Dans le cadre de la gestion de la crise du COVID-19, l'administration Trump a ordonné à tous les hôpitaux de contourner les Centres de prévention et de contrôle des maladies (CDC) des États-Unis et de soumettre toutes les données sur les coronavirus à une autre agence fédérale, a déclaré Mme Lee, ajoutant qu'une enquête antérieure des scientifiques des CDC avait découvert que le plus grand obstacle aux décisions fondées sur la science était la Maison Blanche elle-même.

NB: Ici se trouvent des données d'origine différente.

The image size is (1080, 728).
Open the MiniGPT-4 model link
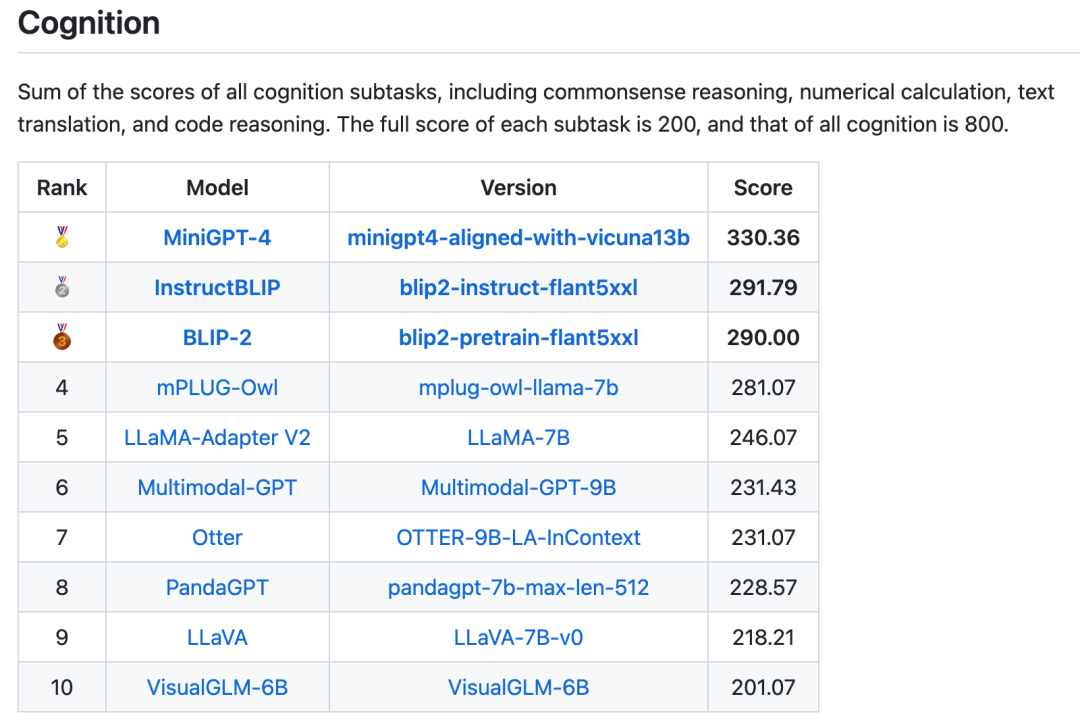click(217, 238)
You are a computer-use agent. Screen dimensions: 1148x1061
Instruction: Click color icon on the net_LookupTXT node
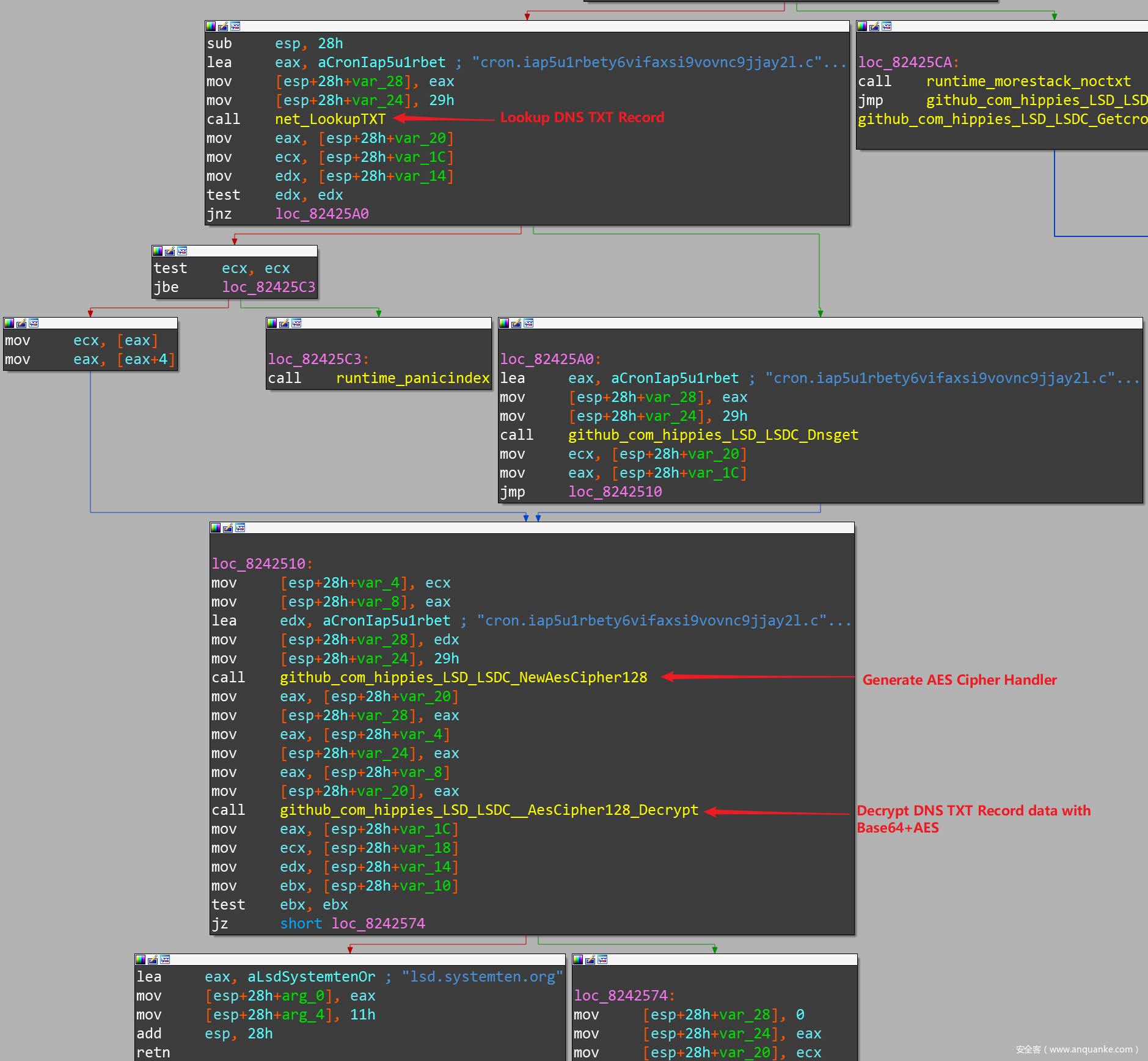click(x=211, y=26)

Selon Mme Lee, parmi les défis figurent des rapports d'études scientifiques interrompues, éditées ou supprimées, la mise à l'écart des avis scientifiques et la surveillance politique des examens des subventions.
« Par exemple, une étude majeure financée par les Instituts nationaux de la santé (National Institutes of Health, NIH) sur la façon dont le coronavirus passe des chauves-souris aux humains a été soudainement annulée sans preuve claire d'actes répréhensibles », a indiqué Mme Lee. « Les experts scientifiques ont exprimé leur inquiétude parce que cette étude contredit les affirmations politiques et médiatiques conservatrices américaines selon lesquelles le virus s'est échappé d'un laboratoire en Chine ».
Enfin, a-t-elle conclu, la Maison Blanche a stratégiquement aligné la menace du COVID-19 sur le récit précédent de la « menace chinoise », étiquetant le coronavirus comme un « virus chinois », et en rendant carrément la Chine responsable.